Act II was over.

21

Kyle reached gently into Bobbi's pants pocket and probed until he found her keyring. He worked it out, picked through the keys, and found the one that opened the padlock on the shed door. He inserted the key in the lock but didn't turn it.

Adley and Joe Summerfield were covering Dugan, who was still behind the wheel of the Jeep. Butch was finding it harder and harder to pull air from the mask. The needle on the supply dial had been in the red for five minutes now. Kyle rejoined them.

“Go check the drunk,” Kyle said to Joe Summerfield. “Looks like he's still passed out, but I don't trust the fucker.”

Joe crossed the side yard, climbed the porch, and examined Gardener carefully, wincing at his sour breath.
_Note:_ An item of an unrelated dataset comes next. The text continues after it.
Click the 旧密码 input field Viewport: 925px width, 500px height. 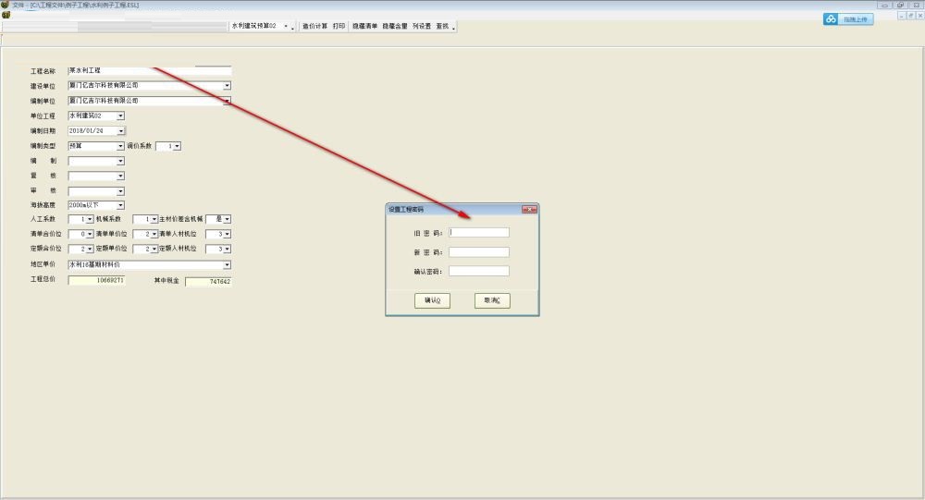pyautogui.click(x=479, y=233)
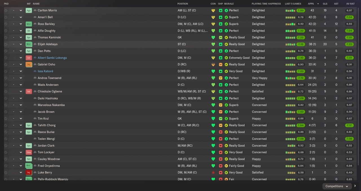Click Luke Berry's red condition icon
The height and width of the screenshot is (191, 361).
tap(213, 173)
This time there really was no sham; Gardener had gotten a fresh bottle of Scotch and had drunk himself into oblivion.

As the two other men stood waiting for Joe to come back, Kyle said: “Bobbi is most likely going to die. If she does, I'm going to get rid of that lush first thing.”

Joe came back. “He's out.”

Kyle nodded and turned the key in the shed's padlock as Joe joined Adley in keeping the cop covered. Kyle pulled the lock free and opened the door partway. Brilliant green light poured out-it was so bright it seemed to dim the sunlight. There was an odd liquid churning sound. It was almost (but not quite) the sound of machinery.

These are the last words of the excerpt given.